- **WHAT YOU NEED TO DO**: The output is to match the entries below character for character.

[Saved data entries]
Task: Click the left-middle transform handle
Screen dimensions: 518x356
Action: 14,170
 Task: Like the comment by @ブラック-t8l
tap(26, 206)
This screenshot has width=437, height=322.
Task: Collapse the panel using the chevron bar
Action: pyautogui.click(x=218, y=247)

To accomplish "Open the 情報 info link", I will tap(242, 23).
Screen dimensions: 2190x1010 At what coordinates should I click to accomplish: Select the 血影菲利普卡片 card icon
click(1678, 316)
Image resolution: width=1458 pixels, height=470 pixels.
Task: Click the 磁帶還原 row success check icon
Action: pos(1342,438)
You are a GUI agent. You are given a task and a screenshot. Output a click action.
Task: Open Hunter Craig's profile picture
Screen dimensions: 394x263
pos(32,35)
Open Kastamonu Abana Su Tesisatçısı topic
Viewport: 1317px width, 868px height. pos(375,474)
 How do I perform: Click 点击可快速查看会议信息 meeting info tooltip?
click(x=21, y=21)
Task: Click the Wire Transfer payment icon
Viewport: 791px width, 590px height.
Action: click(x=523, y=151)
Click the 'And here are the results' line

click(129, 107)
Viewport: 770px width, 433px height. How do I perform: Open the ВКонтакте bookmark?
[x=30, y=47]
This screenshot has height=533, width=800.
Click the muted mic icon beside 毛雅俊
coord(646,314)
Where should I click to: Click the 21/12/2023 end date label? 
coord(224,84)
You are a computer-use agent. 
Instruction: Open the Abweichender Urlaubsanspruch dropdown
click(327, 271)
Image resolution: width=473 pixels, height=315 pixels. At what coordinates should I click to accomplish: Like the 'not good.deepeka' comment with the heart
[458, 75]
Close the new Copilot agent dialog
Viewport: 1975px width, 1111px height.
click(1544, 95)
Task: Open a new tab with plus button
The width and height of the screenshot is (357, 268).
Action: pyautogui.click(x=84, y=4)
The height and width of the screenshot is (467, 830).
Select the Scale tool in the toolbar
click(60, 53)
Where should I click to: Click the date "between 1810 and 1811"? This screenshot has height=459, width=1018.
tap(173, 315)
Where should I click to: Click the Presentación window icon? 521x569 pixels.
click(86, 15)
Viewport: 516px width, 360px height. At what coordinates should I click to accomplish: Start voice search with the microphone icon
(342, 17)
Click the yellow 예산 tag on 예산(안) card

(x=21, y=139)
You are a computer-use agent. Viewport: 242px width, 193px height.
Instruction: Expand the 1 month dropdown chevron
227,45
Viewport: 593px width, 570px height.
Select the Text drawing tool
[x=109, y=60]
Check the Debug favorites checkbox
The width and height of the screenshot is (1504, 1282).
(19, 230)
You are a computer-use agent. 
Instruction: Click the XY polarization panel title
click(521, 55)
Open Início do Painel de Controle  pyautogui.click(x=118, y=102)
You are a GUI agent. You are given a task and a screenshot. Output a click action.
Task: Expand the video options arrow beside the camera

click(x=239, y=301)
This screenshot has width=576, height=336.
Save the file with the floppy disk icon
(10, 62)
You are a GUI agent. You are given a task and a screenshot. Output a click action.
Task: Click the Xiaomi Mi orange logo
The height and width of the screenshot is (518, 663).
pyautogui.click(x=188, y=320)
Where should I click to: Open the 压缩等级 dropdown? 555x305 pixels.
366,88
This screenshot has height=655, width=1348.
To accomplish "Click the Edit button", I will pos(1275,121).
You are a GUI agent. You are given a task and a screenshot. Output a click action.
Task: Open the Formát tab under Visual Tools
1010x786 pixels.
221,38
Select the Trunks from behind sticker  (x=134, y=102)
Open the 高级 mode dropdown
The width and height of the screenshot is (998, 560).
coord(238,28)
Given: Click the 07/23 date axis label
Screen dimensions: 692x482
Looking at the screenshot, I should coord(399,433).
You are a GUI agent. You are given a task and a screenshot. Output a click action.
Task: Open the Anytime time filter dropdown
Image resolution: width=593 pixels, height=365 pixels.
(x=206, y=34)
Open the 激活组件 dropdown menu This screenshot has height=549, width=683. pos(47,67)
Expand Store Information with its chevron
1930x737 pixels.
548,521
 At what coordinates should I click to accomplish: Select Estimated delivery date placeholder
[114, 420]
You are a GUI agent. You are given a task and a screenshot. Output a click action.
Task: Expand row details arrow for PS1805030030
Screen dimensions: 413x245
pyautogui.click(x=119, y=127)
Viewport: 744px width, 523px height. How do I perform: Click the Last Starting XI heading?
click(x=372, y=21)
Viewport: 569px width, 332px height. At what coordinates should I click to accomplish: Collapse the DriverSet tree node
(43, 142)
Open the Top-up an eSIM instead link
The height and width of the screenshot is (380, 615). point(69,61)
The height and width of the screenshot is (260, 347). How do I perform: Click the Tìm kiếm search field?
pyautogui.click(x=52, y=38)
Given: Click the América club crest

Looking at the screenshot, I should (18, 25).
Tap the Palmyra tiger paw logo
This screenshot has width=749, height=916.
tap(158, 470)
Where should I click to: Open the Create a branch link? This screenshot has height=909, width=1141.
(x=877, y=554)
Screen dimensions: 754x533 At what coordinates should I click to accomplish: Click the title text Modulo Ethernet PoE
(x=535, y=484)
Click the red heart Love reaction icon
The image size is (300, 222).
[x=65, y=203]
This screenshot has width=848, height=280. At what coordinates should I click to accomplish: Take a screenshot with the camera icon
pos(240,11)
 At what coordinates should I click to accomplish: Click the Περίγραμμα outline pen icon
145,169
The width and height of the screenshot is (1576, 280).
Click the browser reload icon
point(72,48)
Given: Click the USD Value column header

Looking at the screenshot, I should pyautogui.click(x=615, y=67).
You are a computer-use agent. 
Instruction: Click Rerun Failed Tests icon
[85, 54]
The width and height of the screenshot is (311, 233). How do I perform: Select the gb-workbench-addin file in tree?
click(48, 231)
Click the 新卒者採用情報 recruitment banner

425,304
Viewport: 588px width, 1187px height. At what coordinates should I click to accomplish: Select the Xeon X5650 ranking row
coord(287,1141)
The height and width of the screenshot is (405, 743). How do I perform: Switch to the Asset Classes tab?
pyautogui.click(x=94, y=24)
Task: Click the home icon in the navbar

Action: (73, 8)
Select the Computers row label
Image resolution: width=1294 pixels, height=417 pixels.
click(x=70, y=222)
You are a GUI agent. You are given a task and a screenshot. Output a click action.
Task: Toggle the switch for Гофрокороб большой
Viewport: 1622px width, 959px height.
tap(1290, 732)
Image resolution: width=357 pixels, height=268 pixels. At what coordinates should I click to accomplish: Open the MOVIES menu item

- **OUTPUT BELOW**:
Task: Click the left-middle transform handle
Screen dimensions: 518x356
Action: 14,170
 Task: Like the comment by @ブラック-t8l
tap(26, 206)
This screenshot has width=437, height=322.
Task: Collapse the panel using the chevron bar
Action: pyautogui.click(x=218, y=247)

To accomplish "Open the 情報 info link", I will tap(242, 23).
Screen dimensions: 2190x1010 At what coordinates should I click to accomplish: Select the 血影菲利普卡片 card icon
click(1678, 316)
Image resolution: width=1458 pixels, height=470 pixels.
Task: Click the 磁帶還原 row success check icon
Action: pos(1342,438)
You are a GUI agent. You are given a task and a screenshot. Output a click action.
Task: Open Hunter Craig's profile picture
Screen dimensions: 394x263
pos(32,35)
Open Kastamonu Abana Su Tesisatçısı topic
Viewport: 1317px width, 868px height. pos(375,474)
 How do I perform: Click 点击可快速查看会议信息 meeting info tooltip?
click(x=21, y=21)
Task: Click the Wire Transfer payment icon
Viewport: 791px width, 590px height.
Action: click(x=523, y=151)
Click the 'And here are the results' line

click(129, 107)
Viewport: 770px width, 433px height. How do I perform: Open the ВКонтакте bookmark?
[x=30, y=47]
This screenshot has height=533, width=800.
Click the muted mic icon beside 毛雅俊
coord(646,314)
Where should I click to: Click the 21/12/2023 end date label? 
coord(224,84)
You are a computer-use agent. 
Instruction: Open the Abweichender Urlaubsanspruch dropdown
click(327, 271)
Image resolution: width=473 pixels, height=315 pixels. At what coordinates should I click to accomplish: Like the 'not good.deepeka' comment with the heart
[458, 75]
Close the new Copilot agent dialog
Viewport: 1975px width, 1111px height.
click(1544, 95)
Task: Open a new tab with plus button
The width and height of the screenshot is (357, 268).
Action: pyautogui.click(x=84, y=4)
The height and width of the screenshot is (467, 830).
Select the Scale tool in the toolbar
click(60, 53)
Where should I click to: Click the date "between 1810 and 1811"? This screenshot has height=459, width=1018.
tap(173, 315)
Where should I click to: Click the Presentación window icon? 521x569 pixels.
click(86, 15)
Viewport: 516px width, 360px height. At what coordinates should I click to accomplish: Start voice search with the microphone icon
(342, 17)
Click the yellow 예산 tag on 예산(안) card

(x=21, y=139)
You are a computer-use agent. Viewport: 242px width, 193px height.
Instruction: Expand the 1 month dropdown chevron
227,45
Viewport: 593px width, 570px height.
Select the Text drawing tool
[x=109, y=60]
Check the Debug favorites checkbox
The width and height of the screenshot is (1504, 1282).
(19, 230)
You are a computer-use agent. 
Instruction: Click the XY polarization panel title
click(521, 55)
Open Início do Painel de Controle  pyautogui.click(x=118, y=102)
You are a GUI agent. You are given a task and a screenshot. Output a click action.
Task: Expand the video options arrow beside the camera

click(x=239, y=301)
This screenshot has width=576, height=336.
Save the file with the floppy disk icon
(10, 62)
You are a GUI agent. You are given a task and a screenshot. Output a click action.
Task: Click the Xiaomi Mi orange logo
The height and width of the screenshot is (518, 663).
pyautogui.click(x=188, y=320)
Where should I click to: Open the 压缩等级 dropdown? 555x305 pixels.
366,88
This screenshot has height=655, width=1348.
To accomplish "Click the Edit button", I will pos(1275,121).
You are a GUI agent. You are given a task and a screenshot. Output a click action.
Task: Open the Formát tab under Visual Tools
1010x786 pixels.
221,38
Select the Trunks from behind sticker  (x=134, y=102)
Open the 高级 mode dropdown
The width and height of the screenshot is (998, 560).
coord(238,28)
Given: Click the 07/23 date axis label
Screen dimensions: 692x482
Looking at the screenshot, I should coord(399,433).
You are a GUI agent. You are given a task and a screenshot. Output a click action.
Task: Open the Anytime time filter dropdown
Image resolution: width=593 pixels, height=365 pixels.
(x=206, y=34)
Open the 激活组件 dropdown menu This screenshot has height=549, width=683. pos(47,67)
Expand Store Information with its chevron
1930x737 pixels.
548,521
 At what coordinates should I click to accomplish: Select Estimated delivery date placeholder
[114, 420]
You are a GUI agent. You are given a task and a screenshot. Output a click action.
Task: Expand row details arrow for PS1805030030
Screen dimensions: 413x245
pyautogui.click(x=119, y=127)
Viewport: 744px width, 523px height. How do I perform: Click the Last Starting XI heading?
click(x=372, y=21)
Viewport: 569px width, 332px height. At what coordinates should I click to accomplish: Collapse the DriverSet tree node
(43, 142)
Open the Top-up an eSIM instead link
The height and width of the screenshot is (380, 615). point(69,61)
The height and width of the screenshot is (260, 347). How do I perform: Click the Tìm kiếm search field?
pyautogui.click(x=52, y=38)
Given: Click the América club crest

Looking at the screenshot, I should (18, 25).
Tap the Palmyra tiger paw logo
This screenshot has width=749, height=916.
tap(158, 470)
Where should I click to: Open the Create a branch link? This screenshot has height=909, width=1141.
(x=877, y=554)
Screen dimensions: 754x533 At what coordinates should I click to accomplish: Click the title text Modulo Ethernet PoE
(x=535, y=484)
Click the red heart Love reaction icon
The image size is (300, 222).
[x=65, y=203]
This screenshot has width=848, height=280. At what coordinates should I click to accomplish: Take a screenshot with the camera icon
pos(240,11)
 At what coordinates should I click to accomplish: Click the Περίγραμμα outline pen icon
145,169
The width and height of the screenshot is (1576, 280).
Click the browser reload icon
point(72,48)
Given: Click the USD Value column header

Looking at the screenshot, I should pyautogui.click(x=615, y=67).
You are a computer-use agent. 
Instruction: Click Rerun Failed Tests icon
[85, 54]
The width and height of the screenshot is (311, 233). How do I perform: Select the gb-workbench-addin file in tree?
click(48, 231)
Click the 新卒者採用情報 recruitment banner

425,304
Viewport: 588px width, 1187px height. At what coordinates should I click to accomplish: Select the Xeon X5650 ranking row
coord(287,1141)
The height and width of the screenshot is (405, 743). How do I perform: Switch to the Asset Classes tab?
pyautogui.click(x=94, y=24)
Task: Click the home icon in the navbar

Action: (73, 8)
Select the Computers row label
Image resolution: width=1294 pixels, height=417 pixels.
click(x=70, y=222)
You are a GUI agent. You are given a task and a screenshot. Output a click action.
Task: Toggle the switch for Гофрокороб большой
Viewport: 1622px width, 959px height.
tap(1290, 732)
Image resolution: width=357 pixels, height=268 pixels. At what coordinates should I click to accomplish: Open the MOVIES menu item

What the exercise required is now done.